▶ [What the task requires]:
From the records below, output exactly the lines running from the line containing "You are a GUI agent. The screenshot is 430×2537." through the line containing "Share [button] (128, 332)", and no others.

▶ [Study material]:

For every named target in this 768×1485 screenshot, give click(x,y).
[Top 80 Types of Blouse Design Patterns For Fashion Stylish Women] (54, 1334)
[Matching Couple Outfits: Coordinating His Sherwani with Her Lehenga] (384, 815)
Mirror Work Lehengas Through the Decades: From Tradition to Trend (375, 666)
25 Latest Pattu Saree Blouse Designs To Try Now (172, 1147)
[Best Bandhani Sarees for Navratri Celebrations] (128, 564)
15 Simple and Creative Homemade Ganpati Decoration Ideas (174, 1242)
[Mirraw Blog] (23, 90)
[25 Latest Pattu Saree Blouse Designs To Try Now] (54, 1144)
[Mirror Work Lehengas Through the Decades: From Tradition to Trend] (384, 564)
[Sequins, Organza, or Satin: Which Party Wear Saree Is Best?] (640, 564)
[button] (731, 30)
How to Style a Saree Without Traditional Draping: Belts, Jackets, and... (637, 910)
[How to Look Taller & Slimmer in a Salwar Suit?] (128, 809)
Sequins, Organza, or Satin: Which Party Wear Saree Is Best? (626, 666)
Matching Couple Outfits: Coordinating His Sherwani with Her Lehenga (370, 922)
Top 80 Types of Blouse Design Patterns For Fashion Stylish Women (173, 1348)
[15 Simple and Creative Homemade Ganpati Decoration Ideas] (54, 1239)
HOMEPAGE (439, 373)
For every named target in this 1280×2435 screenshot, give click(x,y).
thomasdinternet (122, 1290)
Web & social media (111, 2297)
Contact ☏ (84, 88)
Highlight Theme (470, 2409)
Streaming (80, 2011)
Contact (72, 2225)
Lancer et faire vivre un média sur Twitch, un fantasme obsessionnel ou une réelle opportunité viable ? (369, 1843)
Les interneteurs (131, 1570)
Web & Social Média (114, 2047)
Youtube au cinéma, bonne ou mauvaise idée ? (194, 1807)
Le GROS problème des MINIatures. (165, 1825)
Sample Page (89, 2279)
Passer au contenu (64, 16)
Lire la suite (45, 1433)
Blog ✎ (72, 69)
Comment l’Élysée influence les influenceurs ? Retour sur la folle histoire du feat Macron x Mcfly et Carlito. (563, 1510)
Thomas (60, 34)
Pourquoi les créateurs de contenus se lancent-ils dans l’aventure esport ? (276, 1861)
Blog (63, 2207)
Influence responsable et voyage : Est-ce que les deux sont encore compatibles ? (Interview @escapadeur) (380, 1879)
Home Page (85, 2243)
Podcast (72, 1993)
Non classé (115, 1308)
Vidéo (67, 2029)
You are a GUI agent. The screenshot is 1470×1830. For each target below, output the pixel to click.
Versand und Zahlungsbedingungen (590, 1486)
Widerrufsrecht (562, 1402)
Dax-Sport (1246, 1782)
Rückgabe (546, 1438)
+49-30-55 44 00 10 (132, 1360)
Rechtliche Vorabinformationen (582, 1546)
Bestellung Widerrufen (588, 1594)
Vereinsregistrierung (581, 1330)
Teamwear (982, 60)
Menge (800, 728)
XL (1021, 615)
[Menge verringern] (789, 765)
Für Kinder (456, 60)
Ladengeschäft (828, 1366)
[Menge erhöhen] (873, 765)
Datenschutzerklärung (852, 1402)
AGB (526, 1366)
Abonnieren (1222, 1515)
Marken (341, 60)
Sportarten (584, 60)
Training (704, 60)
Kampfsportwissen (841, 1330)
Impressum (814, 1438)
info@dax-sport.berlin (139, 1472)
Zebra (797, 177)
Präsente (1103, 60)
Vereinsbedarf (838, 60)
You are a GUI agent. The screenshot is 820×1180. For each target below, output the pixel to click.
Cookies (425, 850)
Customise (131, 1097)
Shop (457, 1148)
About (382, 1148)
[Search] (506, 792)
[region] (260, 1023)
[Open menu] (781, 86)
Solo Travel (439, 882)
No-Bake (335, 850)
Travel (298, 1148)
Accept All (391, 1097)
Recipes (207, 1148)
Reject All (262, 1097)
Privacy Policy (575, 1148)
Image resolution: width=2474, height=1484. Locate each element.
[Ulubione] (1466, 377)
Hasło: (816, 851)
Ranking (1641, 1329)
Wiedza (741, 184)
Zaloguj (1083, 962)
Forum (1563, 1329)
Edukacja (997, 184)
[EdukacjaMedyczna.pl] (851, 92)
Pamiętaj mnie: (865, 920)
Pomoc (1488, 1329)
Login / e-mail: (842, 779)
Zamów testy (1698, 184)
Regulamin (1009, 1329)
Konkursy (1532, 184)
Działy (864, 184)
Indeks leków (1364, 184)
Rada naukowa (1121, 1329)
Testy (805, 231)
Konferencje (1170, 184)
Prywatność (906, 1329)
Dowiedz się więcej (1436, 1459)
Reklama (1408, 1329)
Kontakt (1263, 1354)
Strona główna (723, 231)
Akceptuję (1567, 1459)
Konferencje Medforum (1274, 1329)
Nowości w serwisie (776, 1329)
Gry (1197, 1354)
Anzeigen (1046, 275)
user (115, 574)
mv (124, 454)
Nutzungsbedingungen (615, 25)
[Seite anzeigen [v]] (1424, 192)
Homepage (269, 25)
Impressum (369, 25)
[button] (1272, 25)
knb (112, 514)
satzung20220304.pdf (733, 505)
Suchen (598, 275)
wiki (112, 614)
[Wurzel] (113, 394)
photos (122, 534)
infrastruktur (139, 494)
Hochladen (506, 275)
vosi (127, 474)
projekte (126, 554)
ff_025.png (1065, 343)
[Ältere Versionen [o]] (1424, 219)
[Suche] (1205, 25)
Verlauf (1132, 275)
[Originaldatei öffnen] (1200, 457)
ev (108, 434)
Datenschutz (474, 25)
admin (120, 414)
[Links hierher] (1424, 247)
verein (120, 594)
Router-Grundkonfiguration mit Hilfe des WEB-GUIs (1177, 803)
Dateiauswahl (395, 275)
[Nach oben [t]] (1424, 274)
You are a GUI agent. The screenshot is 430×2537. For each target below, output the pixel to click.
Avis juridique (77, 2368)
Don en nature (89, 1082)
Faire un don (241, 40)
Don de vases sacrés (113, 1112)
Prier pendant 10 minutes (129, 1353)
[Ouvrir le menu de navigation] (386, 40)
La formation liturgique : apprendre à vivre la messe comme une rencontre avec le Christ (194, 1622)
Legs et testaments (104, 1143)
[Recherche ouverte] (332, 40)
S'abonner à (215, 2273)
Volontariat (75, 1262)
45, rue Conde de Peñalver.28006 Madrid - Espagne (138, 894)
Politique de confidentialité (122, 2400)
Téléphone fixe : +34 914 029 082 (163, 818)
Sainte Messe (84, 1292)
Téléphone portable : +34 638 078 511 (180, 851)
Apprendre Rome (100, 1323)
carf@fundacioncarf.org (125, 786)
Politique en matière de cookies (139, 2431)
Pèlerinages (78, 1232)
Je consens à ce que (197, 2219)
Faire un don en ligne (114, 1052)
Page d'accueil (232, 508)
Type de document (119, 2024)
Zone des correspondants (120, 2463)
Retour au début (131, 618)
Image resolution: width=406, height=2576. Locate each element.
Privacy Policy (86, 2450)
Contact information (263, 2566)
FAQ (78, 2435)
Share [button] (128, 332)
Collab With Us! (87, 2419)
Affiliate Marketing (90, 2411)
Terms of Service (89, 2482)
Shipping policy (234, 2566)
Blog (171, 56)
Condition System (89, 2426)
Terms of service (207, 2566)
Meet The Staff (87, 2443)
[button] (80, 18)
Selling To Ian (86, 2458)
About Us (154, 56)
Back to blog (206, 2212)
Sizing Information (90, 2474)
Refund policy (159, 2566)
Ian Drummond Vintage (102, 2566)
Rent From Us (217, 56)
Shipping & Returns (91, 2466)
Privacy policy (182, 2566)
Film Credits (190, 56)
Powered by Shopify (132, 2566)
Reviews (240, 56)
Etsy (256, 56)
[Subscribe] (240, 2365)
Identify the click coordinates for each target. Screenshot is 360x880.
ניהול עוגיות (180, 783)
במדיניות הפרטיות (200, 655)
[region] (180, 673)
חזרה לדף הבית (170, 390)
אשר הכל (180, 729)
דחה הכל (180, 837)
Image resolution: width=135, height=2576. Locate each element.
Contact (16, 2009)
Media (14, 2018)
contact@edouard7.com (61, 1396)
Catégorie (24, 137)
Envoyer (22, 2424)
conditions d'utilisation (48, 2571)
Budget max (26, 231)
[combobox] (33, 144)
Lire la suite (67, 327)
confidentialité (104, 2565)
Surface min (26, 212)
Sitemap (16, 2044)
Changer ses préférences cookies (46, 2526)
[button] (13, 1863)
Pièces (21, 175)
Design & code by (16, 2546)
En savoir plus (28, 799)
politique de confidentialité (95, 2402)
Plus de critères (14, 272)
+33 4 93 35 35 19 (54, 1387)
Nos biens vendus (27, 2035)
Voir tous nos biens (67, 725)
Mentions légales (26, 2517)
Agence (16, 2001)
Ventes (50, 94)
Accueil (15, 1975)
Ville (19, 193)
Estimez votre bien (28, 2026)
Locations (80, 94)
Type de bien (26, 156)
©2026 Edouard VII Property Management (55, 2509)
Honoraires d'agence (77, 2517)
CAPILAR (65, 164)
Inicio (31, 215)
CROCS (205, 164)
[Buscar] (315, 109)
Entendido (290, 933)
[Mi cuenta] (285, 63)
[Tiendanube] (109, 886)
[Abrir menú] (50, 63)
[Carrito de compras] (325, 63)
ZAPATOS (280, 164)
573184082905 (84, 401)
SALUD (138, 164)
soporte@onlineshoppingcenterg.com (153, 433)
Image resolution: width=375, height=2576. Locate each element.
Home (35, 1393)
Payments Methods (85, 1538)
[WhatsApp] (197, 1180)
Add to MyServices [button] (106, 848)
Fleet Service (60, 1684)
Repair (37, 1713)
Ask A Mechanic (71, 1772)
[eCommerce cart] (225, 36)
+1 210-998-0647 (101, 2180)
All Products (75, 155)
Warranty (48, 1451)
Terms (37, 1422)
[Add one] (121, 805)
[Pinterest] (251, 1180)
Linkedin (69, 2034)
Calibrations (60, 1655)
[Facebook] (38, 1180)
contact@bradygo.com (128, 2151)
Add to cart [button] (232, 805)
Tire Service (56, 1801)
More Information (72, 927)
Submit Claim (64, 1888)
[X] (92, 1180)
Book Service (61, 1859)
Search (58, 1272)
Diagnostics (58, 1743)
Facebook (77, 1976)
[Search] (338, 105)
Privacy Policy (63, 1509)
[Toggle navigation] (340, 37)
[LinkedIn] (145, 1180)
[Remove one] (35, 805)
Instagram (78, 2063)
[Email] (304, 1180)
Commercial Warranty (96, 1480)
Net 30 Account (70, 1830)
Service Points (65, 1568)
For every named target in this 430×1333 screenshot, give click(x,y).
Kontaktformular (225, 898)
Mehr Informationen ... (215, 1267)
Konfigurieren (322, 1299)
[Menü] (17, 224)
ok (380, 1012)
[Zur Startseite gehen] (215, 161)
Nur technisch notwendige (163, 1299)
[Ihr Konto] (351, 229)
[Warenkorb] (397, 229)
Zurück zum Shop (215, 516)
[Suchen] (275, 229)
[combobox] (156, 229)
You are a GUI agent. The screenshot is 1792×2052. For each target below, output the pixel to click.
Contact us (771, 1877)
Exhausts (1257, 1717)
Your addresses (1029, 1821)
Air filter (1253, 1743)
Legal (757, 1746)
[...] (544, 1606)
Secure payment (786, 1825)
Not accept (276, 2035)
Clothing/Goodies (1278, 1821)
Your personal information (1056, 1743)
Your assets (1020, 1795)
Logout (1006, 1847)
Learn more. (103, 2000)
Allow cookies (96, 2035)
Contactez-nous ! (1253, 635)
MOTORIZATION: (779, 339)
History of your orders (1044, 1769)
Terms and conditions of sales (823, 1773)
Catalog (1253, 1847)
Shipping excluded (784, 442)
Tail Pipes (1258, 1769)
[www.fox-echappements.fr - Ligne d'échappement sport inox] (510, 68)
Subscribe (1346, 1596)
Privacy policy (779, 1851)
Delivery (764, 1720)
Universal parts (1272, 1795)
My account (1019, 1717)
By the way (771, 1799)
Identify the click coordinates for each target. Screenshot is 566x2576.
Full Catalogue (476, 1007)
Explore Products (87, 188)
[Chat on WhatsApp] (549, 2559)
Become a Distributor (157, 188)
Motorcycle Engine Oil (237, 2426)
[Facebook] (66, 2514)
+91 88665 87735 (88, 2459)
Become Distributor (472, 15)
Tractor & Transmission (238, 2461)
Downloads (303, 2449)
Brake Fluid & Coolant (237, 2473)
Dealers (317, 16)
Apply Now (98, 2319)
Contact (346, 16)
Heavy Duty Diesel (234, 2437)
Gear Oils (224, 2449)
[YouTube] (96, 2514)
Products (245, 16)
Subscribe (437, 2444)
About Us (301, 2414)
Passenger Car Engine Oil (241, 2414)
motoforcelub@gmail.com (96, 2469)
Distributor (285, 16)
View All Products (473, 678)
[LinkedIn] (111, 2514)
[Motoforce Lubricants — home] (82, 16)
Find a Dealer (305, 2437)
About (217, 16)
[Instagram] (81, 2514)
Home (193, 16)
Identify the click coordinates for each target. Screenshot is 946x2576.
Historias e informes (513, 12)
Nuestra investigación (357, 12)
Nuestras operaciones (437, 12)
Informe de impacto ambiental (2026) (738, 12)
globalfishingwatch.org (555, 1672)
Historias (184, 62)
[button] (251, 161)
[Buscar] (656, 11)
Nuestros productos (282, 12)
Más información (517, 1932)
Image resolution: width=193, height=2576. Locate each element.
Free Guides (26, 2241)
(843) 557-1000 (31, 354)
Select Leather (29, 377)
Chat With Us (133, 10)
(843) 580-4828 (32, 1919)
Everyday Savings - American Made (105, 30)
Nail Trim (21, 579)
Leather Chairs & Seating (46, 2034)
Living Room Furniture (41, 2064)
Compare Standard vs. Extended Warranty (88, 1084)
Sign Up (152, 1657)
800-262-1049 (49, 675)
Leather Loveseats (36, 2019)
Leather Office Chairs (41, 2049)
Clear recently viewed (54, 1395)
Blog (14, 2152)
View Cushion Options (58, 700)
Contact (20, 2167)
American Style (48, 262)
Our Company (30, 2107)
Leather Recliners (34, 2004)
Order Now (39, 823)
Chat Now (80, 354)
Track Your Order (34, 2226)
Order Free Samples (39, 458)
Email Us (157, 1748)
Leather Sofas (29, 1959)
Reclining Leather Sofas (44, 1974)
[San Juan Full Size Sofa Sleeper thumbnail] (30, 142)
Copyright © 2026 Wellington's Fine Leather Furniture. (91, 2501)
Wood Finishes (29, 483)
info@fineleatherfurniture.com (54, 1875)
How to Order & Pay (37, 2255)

▶ [Worked solution]:
You are a GUI agent. The screenshot is 430×2537. For each target below, output the pixel to click.
Avis juridique (77, 2368)
Don en nature (89, 1082)
Faire un don (241, 40)
Don de vases sacrés (113, 1112)
Prier pendant 10 minutes (129, 1353)
[Ouvrir le menu de navigation] (386, 40)
La formation liturgique : apprendre à vivre la messe comme une rencontre avec le Christ (194, 1622)
Legs et testaments (104, 1143)
[Recherche ouverte] (332, 40)
S'abonner à (215, 2273)
Volontariat (75, 1262)
45, rue Conde de Peñalver.28006 Madrid - Espagne (138, 894)
Politique de confidentialité (122, 2400)
Téléphone fixe : +34 914 029 082 (163, 818)
Sainte Messe (84, 1292)
Téléphone portable : +34 638 078 511 (180, 851)
Apprendre Rome (100, 1323)
carf@fundacioncarf.org (125, 786)
Politique en matière de cookies (139, 2431)
Pèlerinages (78, 1232)
Je consens à ce que (197, 2219)
Faire un don en ligne (114, 1052)
Page d'accueil (232, 508)
Type de document (119, 2024)
Zone des correspondants (120, 2463)
Retour au début (131, 618)
Image resolution: width=406, height=2576. Locate each element.
Privacy Policy (86, 2450)
Contact information (263, 2566)
FAQ (78, 2435)
Share [button] (128, 332)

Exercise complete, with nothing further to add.